BEIJING (Reuters) - Growth in China's factory activity may have pulled back slightly in December, a Reuters poll showed, reinforcing views that the world's second-largest economy could lose some steam at the year end while Beijing is shifting its focus to structural reforms.

China's official manufacturing purchasing managers' index (PMI) likely eased to 51.2 in December, down a touch from November's 51.4, according to the median forecast of 11 economists in the poll.

A reading above 50 indicates expanding activity while one below that level points to a contraction.

A preliminary PMI survey released in the middle of December by HSBC and Markit Economics showed that the factory sector activity grew at the slowest pace in three months due to subdued output.

 

Analysts said lacklustre data for power and steel output in the first 20 days of December also signalled soft demand both at home and abroad.

"Most manufacturers tend to keep their purchase stocks at low levels to hedge against uncertainties, as they can mainly get short-term external orders while domestic demand is not particularly strong," said Nie Wen, an analyst at Hwabao Trust.

He added that tight liquidity conditions in the money market and rising funding costs in the real economy also crimped investment appetite from domestic firms.

China's money market rates soared late last week to the highest level since a cash crunch in June, as the central bank engineered a tight stance to push banks to improve their asset and liability structure.
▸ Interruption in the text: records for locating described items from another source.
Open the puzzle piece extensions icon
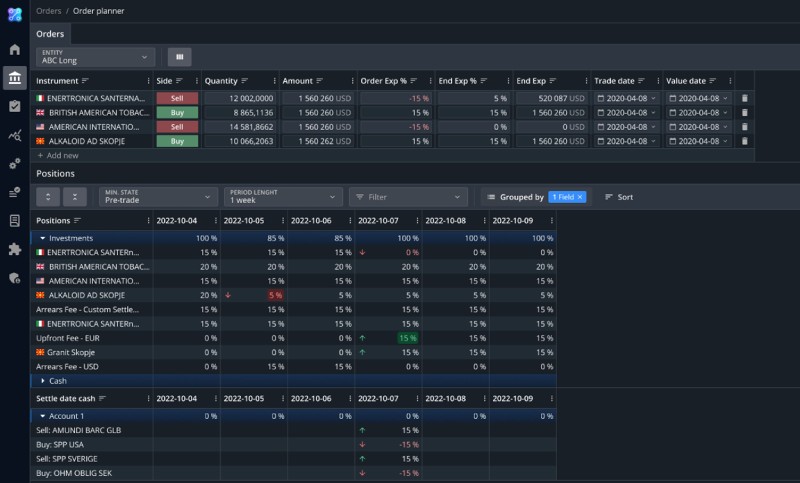click(x=14, y=249)
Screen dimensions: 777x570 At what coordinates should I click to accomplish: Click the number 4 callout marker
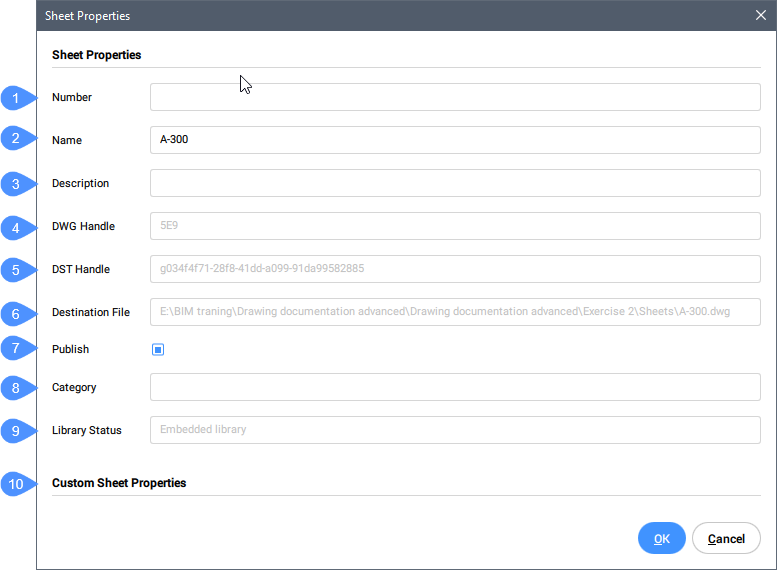coord(17,227)
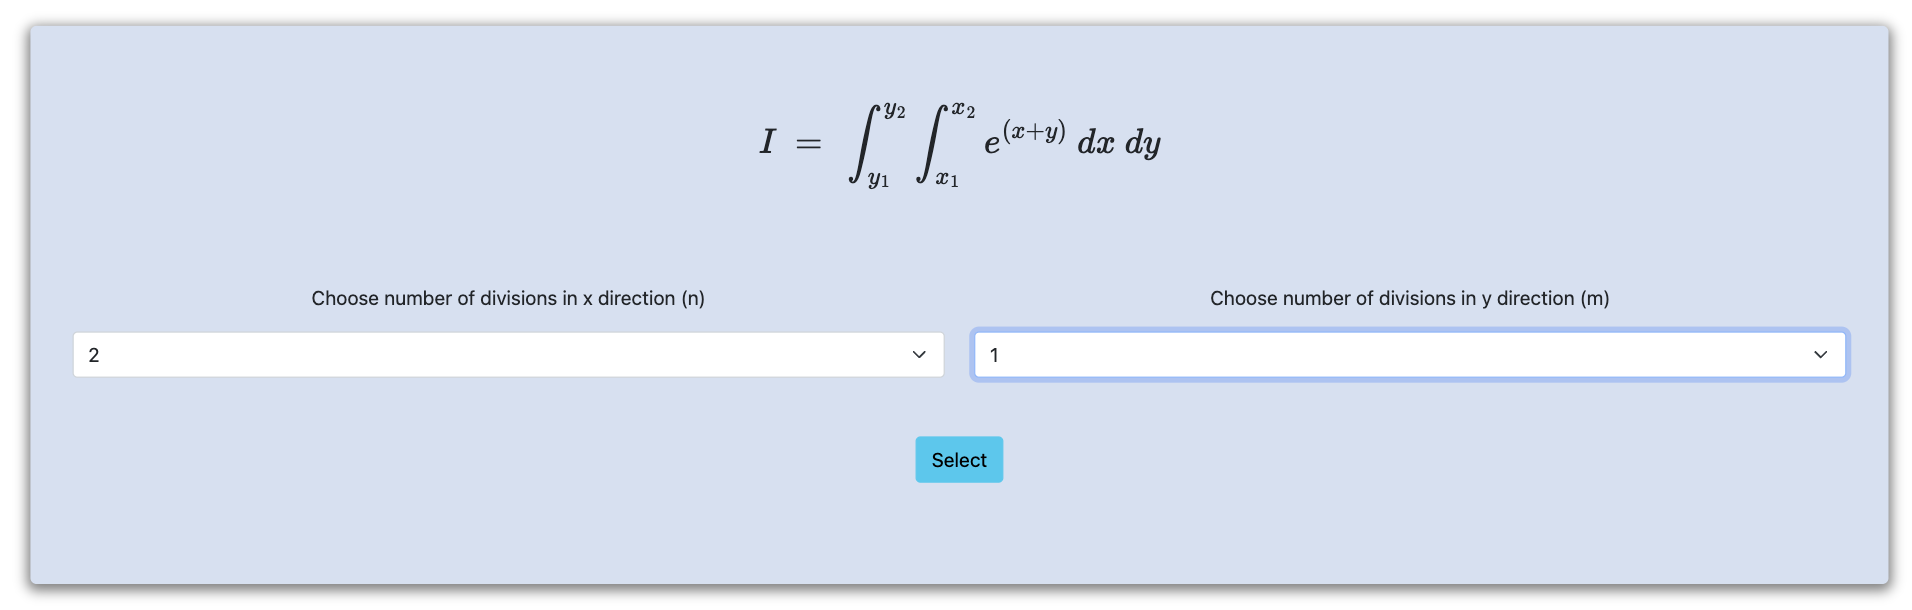Viewport: 1912px width, 610px height.
Task: Click the x1 lower limit of integration
Action: click(x=947, y=179)
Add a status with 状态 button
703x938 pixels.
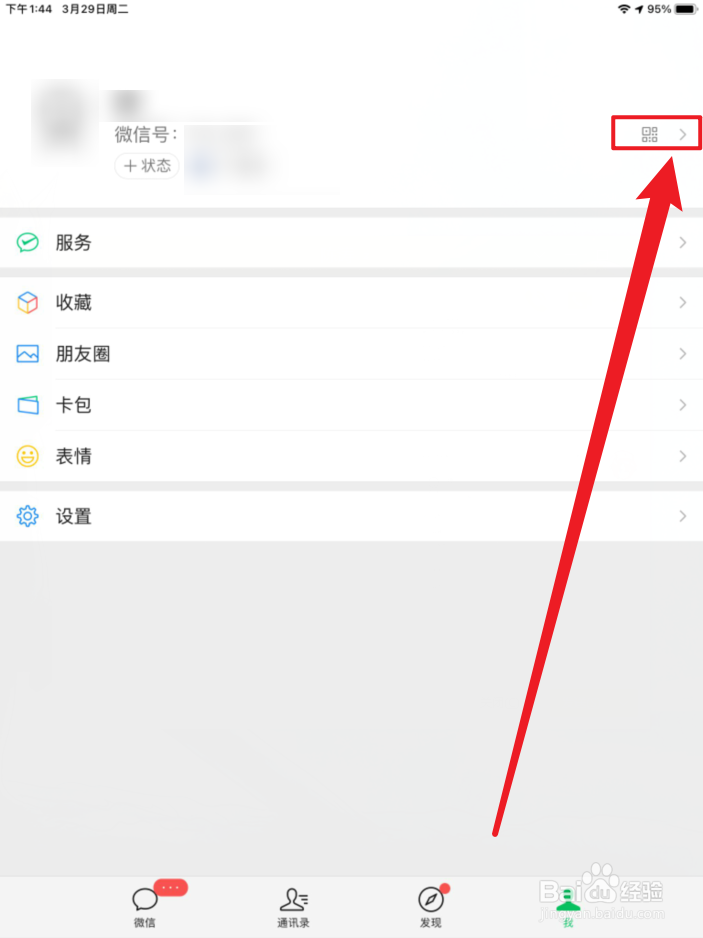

The money market squeeze was later eased after the central bank injected cash and fiscal deposits entered the banking system.

But officials and bankers agreed that China's borrowing costs would have a tendency to go upwards in the longer-term, as Beijing moves towards a market-based interest rate regime.

Apart from downside risks in the domestic economy, China is still facing external headwinds, with trade growth in 2013 set to miss the annual target of 8 percent, according to an estimate given by the Commerce Minister Gao Hucheng On Friday.

Economists say the economy is likely to show weaker momentum in the final quarter, after a rebound between July and September, due to slowing credit growth and a fall in restocking demand.

But any slowdown could be modest in December, given still rising prices of cement and other building materials, an indication that infrastructure and property investment remain robust.

The official PMI is weighted more towards bigger and state-owned enterprises and tends to paint a rosier picture than the HSBC/Markit private survey, which focuses more on smaller firms and those in the private sector.

The official PMI figures will be released on Wednesday, January 1 at 9:00 am (0100 GMT). The final HSBC/Markit PMI is due on Jan 2 at 9:45 am.